[Items listed in a dataset]
....
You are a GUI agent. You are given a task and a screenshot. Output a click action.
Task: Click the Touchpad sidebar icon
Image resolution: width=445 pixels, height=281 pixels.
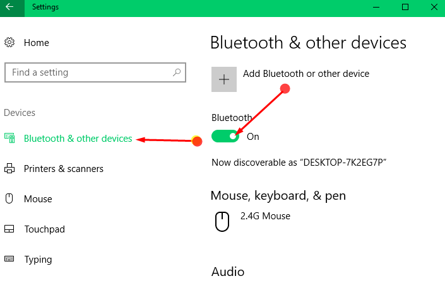coord(9,229)
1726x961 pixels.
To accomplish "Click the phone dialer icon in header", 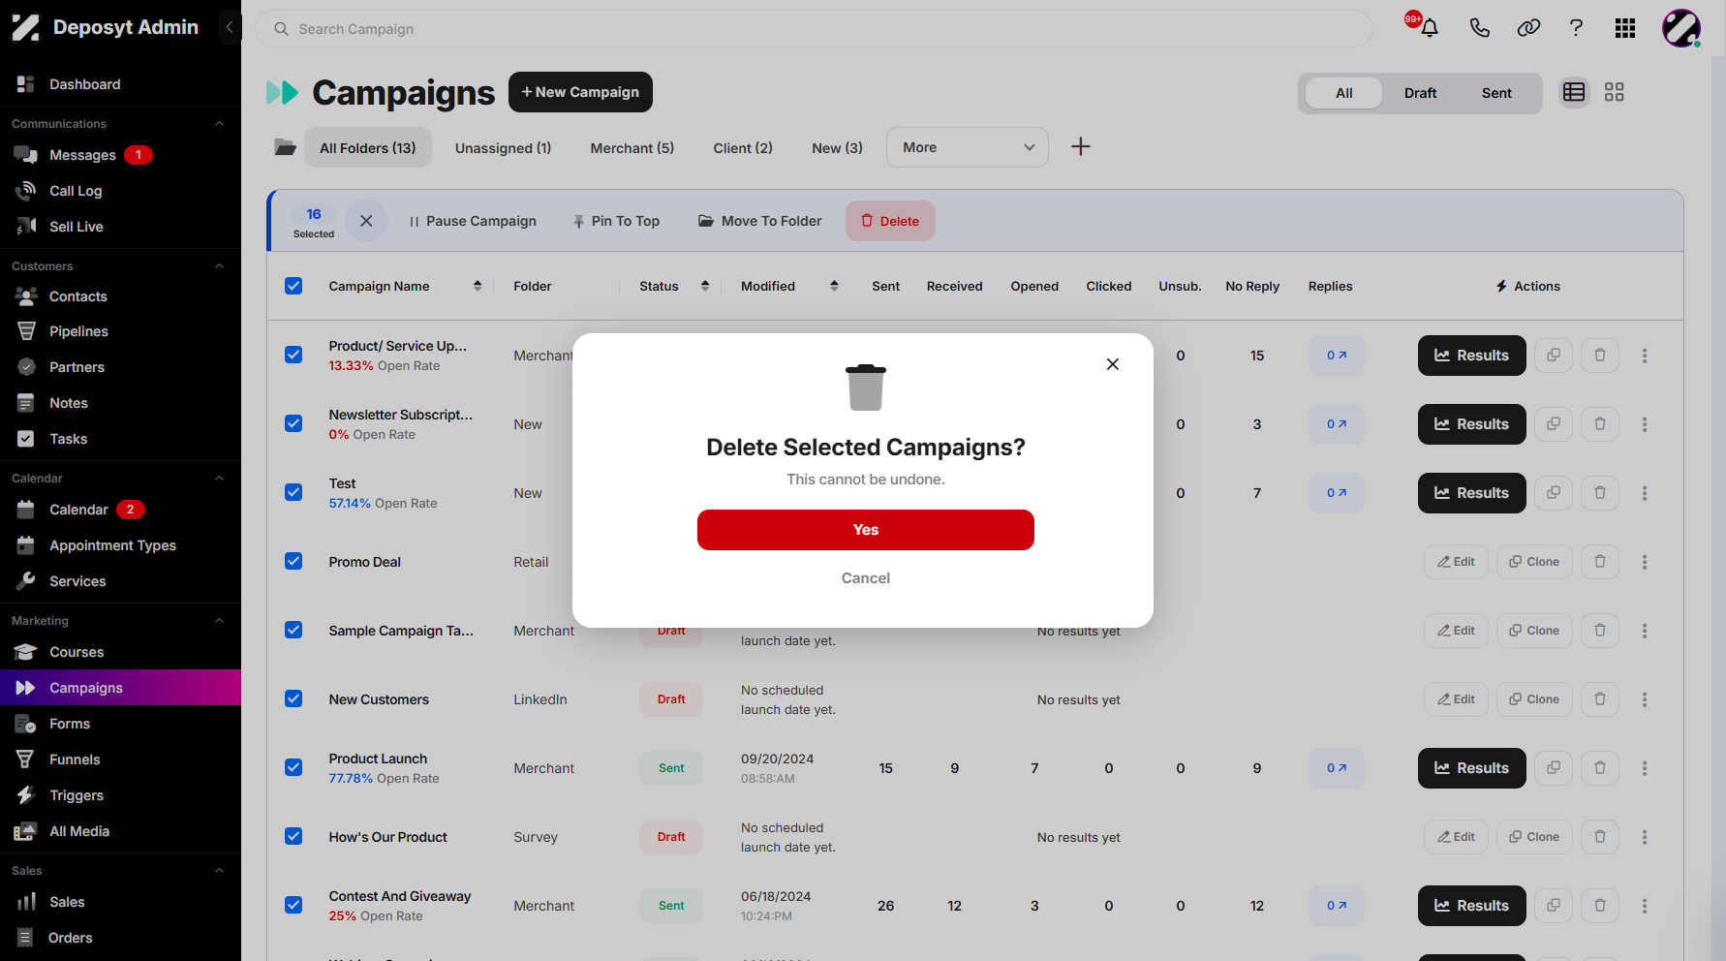I will click(1479, 28).
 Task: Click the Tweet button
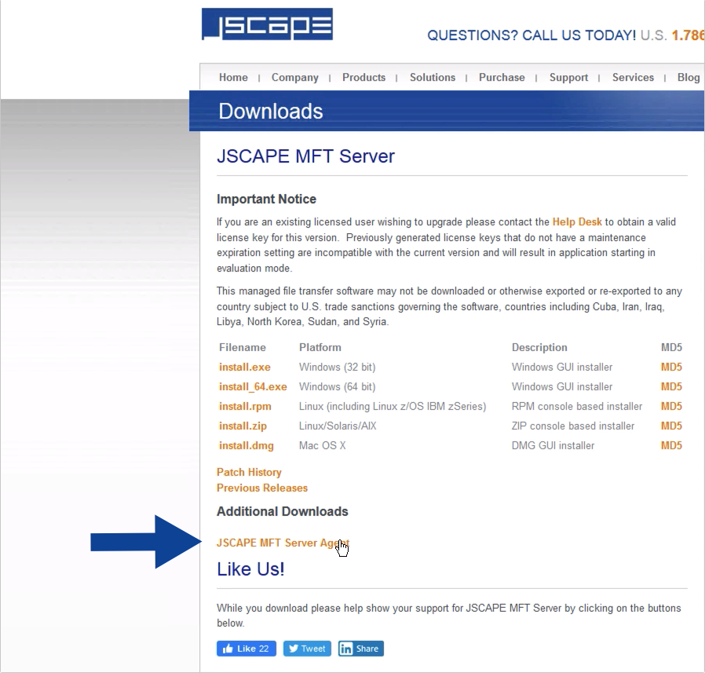point(306,648)
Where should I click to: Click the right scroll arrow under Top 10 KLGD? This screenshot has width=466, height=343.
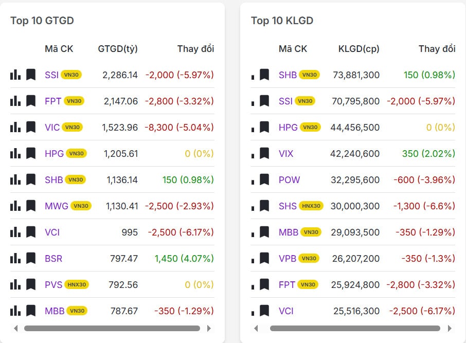point(450,328)
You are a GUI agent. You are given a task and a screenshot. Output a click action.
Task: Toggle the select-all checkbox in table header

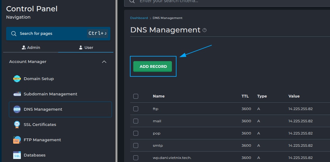pyautogui.click(x=136, y=96)

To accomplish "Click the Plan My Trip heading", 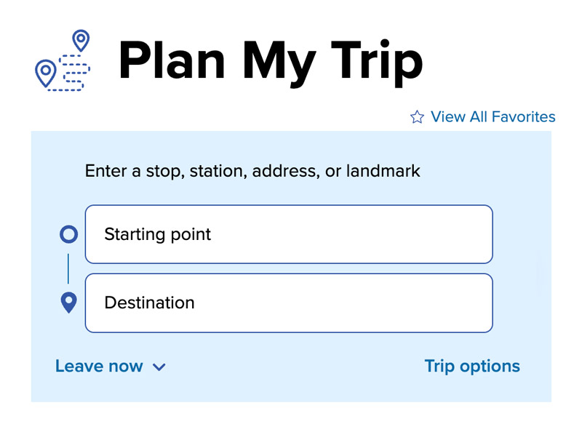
....
Retype the lines exactly. Begin at the one that holds "Task: Toggle the", stop at the last line of the entries above, and drop the pictures.

*RESPONSE*:
Task: Toggle the select-all checkbox in table header

pyautogui.click(x=136, y=96)

To accomplish "Click the Plan My Trip heading", 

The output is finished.